Tesla’s autonomous claims challenged as it probes European factory sites
27 August 2019
Tesla's autonomous claims challenged as it probes European factory sites
27 August 2019
Tesla has examined areas in Germany's state of North Rhine-Westphalia for its future factory in Europe.
The Rheinishce Post has stated that the company has shown interest in the area with first expectations taking place, citing people familiar with the topic.

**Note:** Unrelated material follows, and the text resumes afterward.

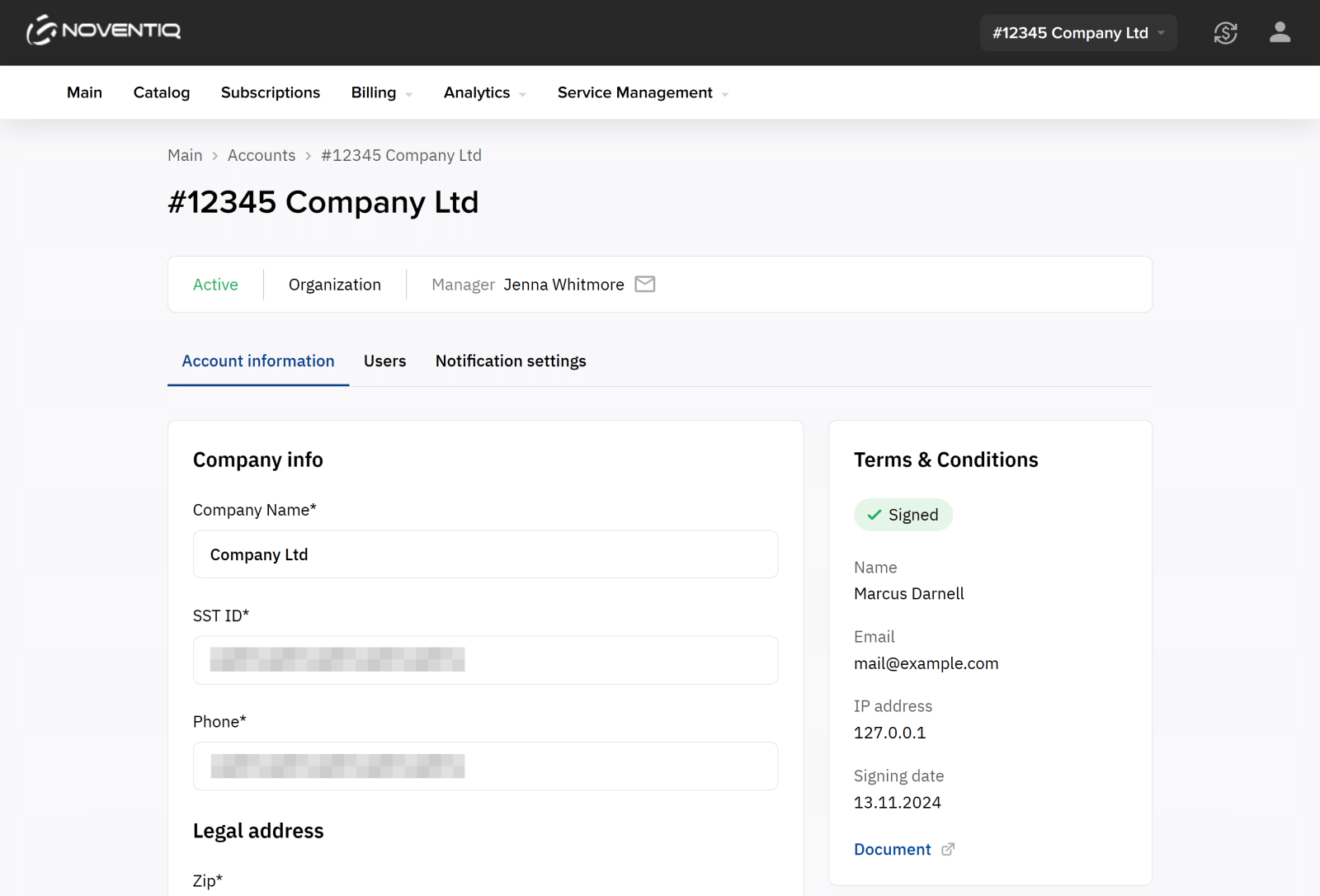Switch to the Users tab

click(384, 361)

The company is also looking at areas in Lower Saxony, according to Germany's economy minister Bernd Althusmann has said.
In June, CEO Elon Musk called Germany ′a leading choice for Europe' in reply to a tweet asking if it would be wise for Tesla to set up its first European gigafactory in the country.

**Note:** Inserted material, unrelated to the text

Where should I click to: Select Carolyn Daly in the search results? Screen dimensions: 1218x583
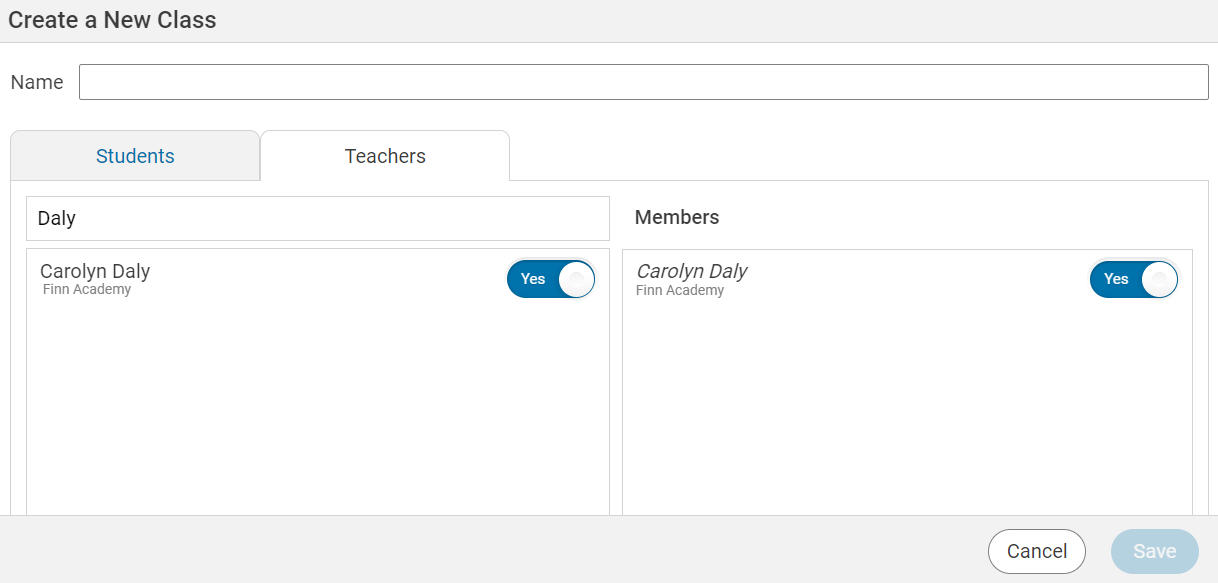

′Perhaps on the German-French border makes sense, near the Benelux countries,' Musk said last year when discussing the move into Europe, having also been interested in sites in the Netherlands.
North Rhine-Westphalia, Germany’s most populous state, shares borders with the Netherlands and Belgium. Lower Saxony shares a border with the Netherlands.

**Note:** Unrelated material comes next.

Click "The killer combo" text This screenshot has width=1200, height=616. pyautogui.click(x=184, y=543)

Europe is projected to be the world's second-largest driver of electric vehicle (EVs) in the next decade, behind only China. Tesla, one of the pioneers in the technology, is facing a race against time to establish a European base and take advantage of the growing market, with models from Audi, Daimler and Jaguar amongst those being brought to market.
Meanwhile, the carmaker has been reported to the UK's Advertising Standards Authority (ASA) by Which? magazine over claims on its website that a collection of features it sells as an option offer ′full self-driving' capabilities.
′Full self-driving does not exist, and even if it did, UK law states that cars must be controlled by the driver at all times,' the magazine states.
A disclaimer on the carmaker's website does say that the suite of features on offer will not make a vehicle autonomous. However, some of the features as described are not permitted under UK law.
′We think the most misleading claim is for the ′Summon' feature, which Tesla's website describes as ′your parked car will come and find you anywhere in the car park.' Yet the company's own manual says it has a maximum distance of 12 metres, must be continually monitored by the driver and is designed and intended only for use on private property,' the magazine states.
Tesla has had a tumultuous year, initially announcing it was closing all its physical dealerships to allow for a price cut on its Model 3, before performing a U-turn and deciding to axe only half its locations. Instead, the price cut will be funded by a 3% rise in the costs of a Model X and Model S.